* Exercise goal:
Check every line of the records below for the string "computer" and copy the ones that have it.

* Source records:
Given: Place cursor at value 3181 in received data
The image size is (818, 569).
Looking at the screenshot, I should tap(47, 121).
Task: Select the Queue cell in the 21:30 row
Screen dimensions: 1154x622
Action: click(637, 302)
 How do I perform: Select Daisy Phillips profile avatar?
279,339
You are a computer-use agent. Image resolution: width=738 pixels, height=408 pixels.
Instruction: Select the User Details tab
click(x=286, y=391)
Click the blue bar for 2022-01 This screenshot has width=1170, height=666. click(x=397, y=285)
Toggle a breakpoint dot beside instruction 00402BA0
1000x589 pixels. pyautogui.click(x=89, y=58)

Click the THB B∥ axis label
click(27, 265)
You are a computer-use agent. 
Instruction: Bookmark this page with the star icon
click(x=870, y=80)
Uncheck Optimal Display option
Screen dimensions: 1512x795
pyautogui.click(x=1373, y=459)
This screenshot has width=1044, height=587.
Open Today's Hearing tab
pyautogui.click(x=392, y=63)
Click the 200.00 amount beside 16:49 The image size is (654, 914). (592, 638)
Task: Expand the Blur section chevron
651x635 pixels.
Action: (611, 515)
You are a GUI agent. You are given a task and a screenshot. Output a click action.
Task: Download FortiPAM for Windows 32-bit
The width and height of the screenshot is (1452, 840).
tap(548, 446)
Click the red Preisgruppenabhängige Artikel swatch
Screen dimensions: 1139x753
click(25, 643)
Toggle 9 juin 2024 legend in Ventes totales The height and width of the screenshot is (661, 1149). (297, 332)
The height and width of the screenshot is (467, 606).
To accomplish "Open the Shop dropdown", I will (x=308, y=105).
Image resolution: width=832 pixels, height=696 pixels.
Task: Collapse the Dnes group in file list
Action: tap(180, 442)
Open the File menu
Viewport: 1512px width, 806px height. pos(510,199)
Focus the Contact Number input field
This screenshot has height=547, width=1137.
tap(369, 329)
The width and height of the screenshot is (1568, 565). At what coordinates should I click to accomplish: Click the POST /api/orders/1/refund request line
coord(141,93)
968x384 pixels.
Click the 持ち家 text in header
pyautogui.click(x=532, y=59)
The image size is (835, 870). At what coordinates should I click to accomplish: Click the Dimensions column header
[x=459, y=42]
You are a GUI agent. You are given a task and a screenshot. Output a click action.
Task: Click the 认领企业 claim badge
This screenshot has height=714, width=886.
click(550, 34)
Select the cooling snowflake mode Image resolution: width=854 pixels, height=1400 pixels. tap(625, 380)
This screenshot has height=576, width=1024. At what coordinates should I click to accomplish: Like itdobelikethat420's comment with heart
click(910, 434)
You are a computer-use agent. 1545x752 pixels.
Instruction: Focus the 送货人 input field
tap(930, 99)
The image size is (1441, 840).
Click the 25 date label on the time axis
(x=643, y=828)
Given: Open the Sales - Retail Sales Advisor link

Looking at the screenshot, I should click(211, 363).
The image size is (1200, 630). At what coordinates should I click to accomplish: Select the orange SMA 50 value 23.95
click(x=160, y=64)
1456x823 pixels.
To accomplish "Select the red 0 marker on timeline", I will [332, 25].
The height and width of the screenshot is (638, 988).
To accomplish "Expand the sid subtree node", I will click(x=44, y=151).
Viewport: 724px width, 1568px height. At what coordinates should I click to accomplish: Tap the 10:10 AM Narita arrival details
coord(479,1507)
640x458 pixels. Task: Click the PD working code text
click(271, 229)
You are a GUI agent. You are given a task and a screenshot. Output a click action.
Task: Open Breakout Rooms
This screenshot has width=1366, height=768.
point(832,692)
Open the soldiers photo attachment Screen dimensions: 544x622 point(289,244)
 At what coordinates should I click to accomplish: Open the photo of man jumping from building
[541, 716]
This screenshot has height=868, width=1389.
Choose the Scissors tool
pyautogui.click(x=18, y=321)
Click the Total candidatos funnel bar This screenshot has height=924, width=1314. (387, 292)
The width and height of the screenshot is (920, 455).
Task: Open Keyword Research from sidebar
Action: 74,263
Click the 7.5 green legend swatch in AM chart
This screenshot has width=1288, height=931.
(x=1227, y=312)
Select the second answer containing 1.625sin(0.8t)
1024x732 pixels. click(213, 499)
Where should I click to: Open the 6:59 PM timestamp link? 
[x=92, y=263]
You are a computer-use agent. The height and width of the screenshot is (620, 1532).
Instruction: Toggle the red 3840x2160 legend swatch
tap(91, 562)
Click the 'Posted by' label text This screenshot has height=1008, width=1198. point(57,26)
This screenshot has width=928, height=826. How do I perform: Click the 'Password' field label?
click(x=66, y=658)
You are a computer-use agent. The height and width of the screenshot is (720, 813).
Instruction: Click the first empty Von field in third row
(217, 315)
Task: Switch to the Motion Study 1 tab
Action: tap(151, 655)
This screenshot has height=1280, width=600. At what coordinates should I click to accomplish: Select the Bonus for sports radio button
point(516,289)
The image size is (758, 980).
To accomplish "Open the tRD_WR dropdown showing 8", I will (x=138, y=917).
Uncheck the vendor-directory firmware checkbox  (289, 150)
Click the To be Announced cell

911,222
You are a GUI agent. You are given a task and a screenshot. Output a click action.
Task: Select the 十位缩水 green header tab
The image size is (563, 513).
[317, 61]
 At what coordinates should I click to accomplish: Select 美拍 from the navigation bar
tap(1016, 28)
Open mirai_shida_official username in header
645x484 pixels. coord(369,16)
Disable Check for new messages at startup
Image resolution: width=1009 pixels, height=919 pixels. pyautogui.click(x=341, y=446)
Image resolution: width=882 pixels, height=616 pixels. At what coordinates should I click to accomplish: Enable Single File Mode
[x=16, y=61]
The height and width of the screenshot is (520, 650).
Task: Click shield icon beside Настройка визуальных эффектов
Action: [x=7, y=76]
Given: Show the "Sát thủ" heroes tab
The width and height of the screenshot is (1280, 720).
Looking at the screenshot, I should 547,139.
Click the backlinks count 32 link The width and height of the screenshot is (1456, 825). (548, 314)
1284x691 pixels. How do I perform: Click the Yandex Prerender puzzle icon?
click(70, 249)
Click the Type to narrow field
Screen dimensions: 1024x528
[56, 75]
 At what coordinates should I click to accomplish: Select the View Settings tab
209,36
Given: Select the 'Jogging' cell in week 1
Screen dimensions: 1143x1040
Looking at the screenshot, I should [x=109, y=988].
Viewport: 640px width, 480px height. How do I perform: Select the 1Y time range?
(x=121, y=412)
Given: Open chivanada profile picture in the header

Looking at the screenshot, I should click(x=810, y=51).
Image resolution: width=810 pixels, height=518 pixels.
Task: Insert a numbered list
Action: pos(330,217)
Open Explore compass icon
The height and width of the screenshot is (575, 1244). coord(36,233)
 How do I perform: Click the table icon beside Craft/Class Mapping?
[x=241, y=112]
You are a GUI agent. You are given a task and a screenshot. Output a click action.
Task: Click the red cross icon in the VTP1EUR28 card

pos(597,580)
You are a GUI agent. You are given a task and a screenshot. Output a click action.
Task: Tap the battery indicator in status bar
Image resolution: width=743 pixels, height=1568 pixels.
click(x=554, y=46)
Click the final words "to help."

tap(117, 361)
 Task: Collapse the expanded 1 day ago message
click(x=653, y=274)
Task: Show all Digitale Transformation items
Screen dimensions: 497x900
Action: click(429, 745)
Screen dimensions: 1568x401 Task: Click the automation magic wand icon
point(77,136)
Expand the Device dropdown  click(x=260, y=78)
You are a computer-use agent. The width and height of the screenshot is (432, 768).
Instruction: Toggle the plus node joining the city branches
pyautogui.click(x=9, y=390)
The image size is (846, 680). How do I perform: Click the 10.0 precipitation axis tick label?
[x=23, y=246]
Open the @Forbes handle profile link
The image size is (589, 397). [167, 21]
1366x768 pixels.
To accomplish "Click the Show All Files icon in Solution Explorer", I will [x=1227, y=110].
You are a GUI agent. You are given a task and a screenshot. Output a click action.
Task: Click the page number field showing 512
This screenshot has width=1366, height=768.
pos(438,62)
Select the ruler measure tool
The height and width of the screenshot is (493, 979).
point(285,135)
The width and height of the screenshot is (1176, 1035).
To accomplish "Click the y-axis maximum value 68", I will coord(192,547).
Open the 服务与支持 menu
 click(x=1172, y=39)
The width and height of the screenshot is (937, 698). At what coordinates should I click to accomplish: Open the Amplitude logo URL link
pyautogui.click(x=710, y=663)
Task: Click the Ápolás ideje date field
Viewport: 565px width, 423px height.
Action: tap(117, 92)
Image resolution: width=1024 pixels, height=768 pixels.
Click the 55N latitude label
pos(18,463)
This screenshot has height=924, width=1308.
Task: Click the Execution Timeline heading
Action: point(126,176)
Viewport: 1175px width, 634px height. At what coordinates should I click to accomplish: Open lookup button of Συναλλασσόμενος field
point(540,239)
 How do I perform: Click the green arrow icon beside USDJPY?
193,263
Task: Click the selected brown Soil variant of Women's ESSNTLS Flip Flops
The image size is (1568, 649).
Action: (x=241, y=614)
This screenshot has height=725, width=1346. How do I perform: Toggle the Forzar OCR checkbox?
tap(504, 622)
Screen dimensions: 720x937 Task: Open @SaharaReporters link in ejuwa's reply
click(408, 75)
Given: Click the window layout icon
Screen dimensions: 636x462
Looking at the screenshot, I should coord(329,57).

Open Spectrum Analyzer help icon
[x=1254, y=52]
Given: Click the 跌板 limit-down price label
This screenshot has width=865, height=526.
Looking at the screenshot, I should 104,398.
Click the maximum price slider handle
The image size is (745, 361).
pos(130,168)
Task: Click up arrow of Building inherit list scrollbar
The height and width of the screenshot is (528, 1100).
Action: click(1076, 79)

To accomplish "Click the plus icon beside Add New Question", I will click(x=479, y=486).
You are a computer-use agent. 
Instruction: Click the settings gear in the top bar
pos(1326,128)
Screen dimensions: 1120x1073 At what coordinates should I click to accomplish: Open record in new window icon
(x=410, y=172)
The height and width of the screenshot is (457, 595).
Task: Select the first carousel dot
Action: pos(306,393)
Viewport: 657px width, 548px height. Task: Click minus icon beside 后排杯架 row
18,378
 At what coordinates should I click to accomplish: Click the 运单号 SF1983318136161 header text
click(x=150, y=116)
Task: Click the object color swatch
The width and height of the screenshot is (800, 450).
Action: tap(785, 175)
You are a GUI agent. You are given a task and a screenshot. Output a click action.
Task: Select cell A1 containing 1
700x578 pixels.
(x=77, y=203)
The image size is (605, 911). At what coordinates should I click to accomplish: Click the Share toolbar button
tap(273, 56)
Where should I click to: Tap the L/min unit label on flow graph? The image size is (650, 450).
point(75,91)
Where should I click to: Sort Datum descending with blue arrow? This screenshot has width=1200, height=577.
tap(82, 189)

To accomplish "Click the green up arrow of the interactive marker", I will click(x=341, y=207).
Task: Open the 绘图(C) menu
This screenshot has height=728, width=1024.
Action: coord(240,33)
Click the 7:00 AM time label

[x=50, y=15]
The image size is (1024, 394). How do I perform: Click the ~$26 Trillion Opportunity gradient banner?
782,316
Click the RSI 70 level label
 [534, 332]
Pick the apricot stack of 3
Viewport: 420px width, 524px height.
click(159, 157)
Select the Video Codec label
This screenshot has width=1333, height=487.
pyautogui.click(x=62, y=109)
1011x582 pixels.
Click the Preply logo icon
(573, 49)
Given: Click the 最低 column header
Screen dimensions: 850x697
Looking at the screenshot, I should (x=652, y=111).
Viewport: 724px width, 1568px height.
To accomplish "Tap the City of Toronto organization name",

* Result for this exercise:
You are a computer-use agent. Image resolution: width=738 pixels, height=408 pixels.
You are a computer-use agent. 
You are a computer-use agent. 1545x752 pixels.
You are a computer-use agent. The height and width of the screenshot is (620, 1532).
You are a computer-use agent. The height and width of the screenshot is (720, 813).
You are a computer-use agent. The width and height of the screenshot is (432, 768).
You are a computer-use agent. 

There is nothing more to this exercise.